Setelah shalat, saya makan bersama dengan teman saya tersebut, sebut saja oknum M, oknum T lalu datang dan bergabung dengan kami berdua. Sambil makan, kami bercakap-cakap. Lalu saya berkata kepada teman saya, "Eh, kalo gue bilang ke -sebut saja- oknum K kalo leher gue sakit dia gimana ya ?" (attention seeker, saya mengakui itu). Kata oknum M, "Itu orangnya, bilang aja" ia lalu memberi isyarat pada oknum K kalau leher saya tidak bisa digerakkan, lalu oknum K membuat pose seperti orang kegirangan. Saya sudah memprediksi hal itu, jadi biarlah.

Setelah selesai makan dan mengembalikan piring, saya berjalan2 dengan oknum M (terkesan seperti pasangan lesbian, tetapi tidak, kami berdua masih normal, tenang saja). Lalu tanpa sengaja berpapasan dengan oknum K, dan terjadi percakapan yang kurang lebih seperti berikut:

M: Heh K, parah banget sih lo, lagi sakit nih anak

K: *saya lupa dia menjawab apa, intinya tidak menganggap kondisi saya serius, kalau tidak salah berkata masalah salah tidur*

S: Nggak, bukan salah tidur

K: Yaudahlah, sebentar juga sembuh

M: Ya nggak lah, kaki gue aja keseleo 2 minggu ga sembuh2

S: Yaudahlah M, balik aja yuk *mulai malas*

Say it together, readers

KRRRRRTTTAAAAAAAAK

TUHAAAAAAAAAAAAAAAAAAAAN, BERIKAN AKU HIDUP, SATU KALI LAGIIIIIIIIIIIIII

Oknum K, tanpa tahu bahwa saya benar2 tidak bisa menggerakkan leher saya waktu itu, melakukan gerakan seperti mematahkan leher saya ke arah kanan, dengan cepat. Saya mengira leher saya benar2 patah saat itu.

S: AAAAAAAAAAAAAAAW *membungkuk menahan sakit dan air mata yang hampir jatuh*

K: EEEEEEEEEH KENAPA? SAKIT BENERAN YA? KIRAIN BERCANDA YAAMPUN MAAF YAAAAA

S: *tak bisa berkata2, menangis tanpa suara*

Saya tidak akan menangis di depan umum, kecuali ada seseorang yang meninggal, sedang ada ESQ atau muhasabbah, atau merasakan sakit (secara fisik, bukan sakit hati atau sejenisnya) yang tidak tertahankan.
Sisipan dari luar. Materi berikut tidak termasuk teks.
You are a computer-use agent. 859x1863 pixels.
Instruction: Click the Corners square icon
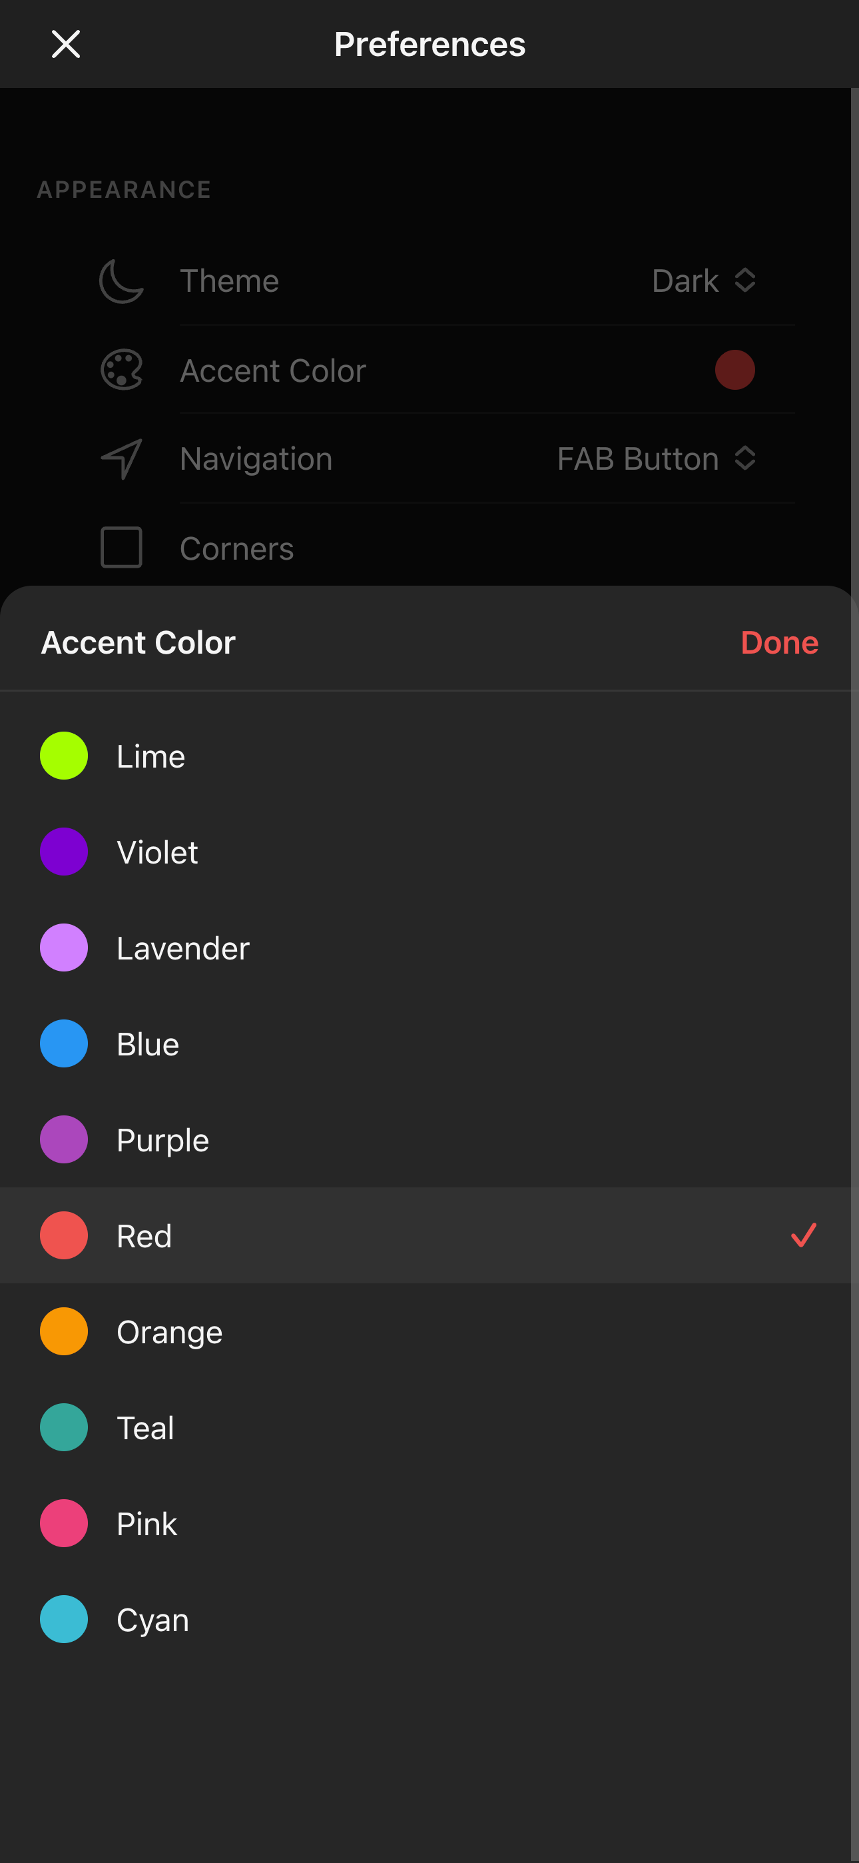[x=121, y=547]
Berarti air mata yang keluar waktu itu karena alasan ketiga.

K: EEEEH YAAAMPUN MAAAAAAAAAAAAAF

M: Duduk dulu duduk, jangan disini

S: *masih mengeluarkan air mata*

K: Yaaaaaaaah, aduh maaf yaaaaaaaa

S: *sudah berhenti menangis* M, gue mau ke kelas aja deh, tapi temenin cuci muka dulu

M: Iya udah ayo2

Setelah cuci muka, oknum K kembali menemui saya.

K: Maaf ya..

S: Iya udah gapapa

K: Serius gue ga enak banget liat cewek nangis

S: Iya udah udah gapapa kok

K: Setelah gue gituin mendingan apa tambah sakit?

S: Sama aja...

Percakapan selanjutnya tidak penting untuk diketahui. Intinya saya meyakinkan dia kalau saya tidak apa2, dan dia kembali ke kelasnya. Sayapun melanjutkan pelajaran hari itu dengan kondisi sama seperti sebelumnya. Namun, saat bel pelajaran berakhir dibunyikan...

S: *merapikan barang2 diatas meja, lalu menengok untuk melihat apa ada yang masih tertinggal*

Coba kira baca ulang kalimat tadi.

"...lalu menengok untuk melihat...."

SAYA BISA MENENGOK! YEAAAAAAAAAAAAAAAAAAAAAAAH! *Indonesia raya berkumandang di kejauhan*

S: *mencoba menunduk dan menengadahkan kepala*

Ternyata masih sakit, yasudahlah, tidak apa. Yang penting saya bisa menengok!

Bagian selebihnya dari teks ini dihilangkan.